There is no JPA Criteria solution for this. You could make use of a custom SQL function that runs during SQL query generation time. All JPA providers support something like that in one way or another.

If you don't want to implement that yourself or even want a proper API for constructing such queries, I can only recommend you the library I implemented called Blaze-Persistence.

Here is the documentation showcasing the limit/offset use case with subqueries: https://persistence.blazebit.com/documentation/core/manual/en_US/index.html#pagination

Your query could look like this with the query builder API:

criteriaBuilderFactory.create(entityManager, SomeEntity.class)
  .where("id").in()
    .select("subEntity.id")
    .from(SomeEntity.class, "subEntity")
    .where("subEntity.state").eq(someValue)
    .orderByAsc("subEntity.id")
    .setMaxResults(100)
  .end()

It essentially boils down to using the LIMIT SQL function that is registered by Blaze-Persistence.

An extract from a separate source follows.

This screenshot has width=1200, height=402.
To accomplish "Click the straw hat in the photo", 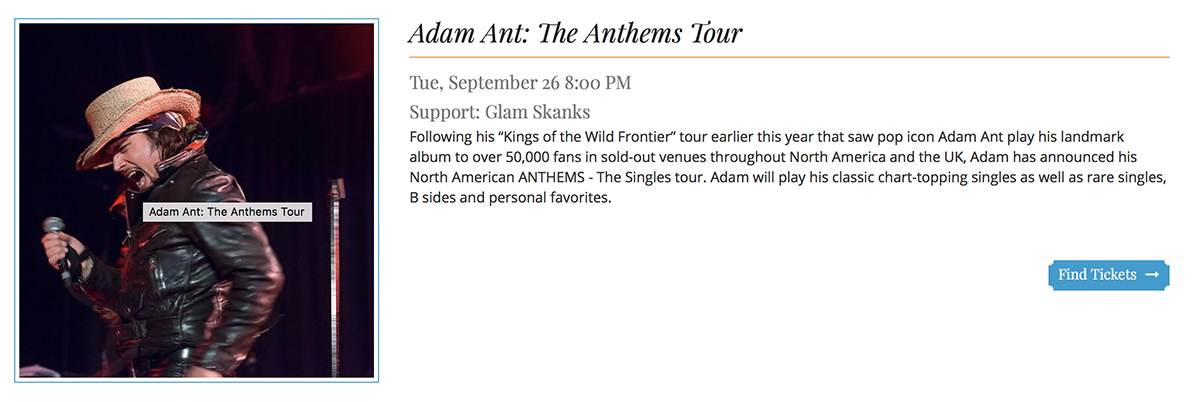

So when you bootstrap Blaze-Persistence with your EntityManagerFactory, you should even be able to use it like this

entityManager.createQuery(
    "select * from SomeEntity where id IN(LIMIT((" +
    "  select id " +
    "  from SomeEntity subEntity " +
    "  where subEntity.state = :someParam " +
    "  order by subEntity.id asc" +
    "),1)) "
)

or something like

criteriaQuery.where(
   cb.in(yourClass.get(YourClass_.parentId)).value(cb.function("LIMIT", subquery));

If you are using EclipseLink the calling convention of such functions looks like OPERATOR('LIMIT', ...).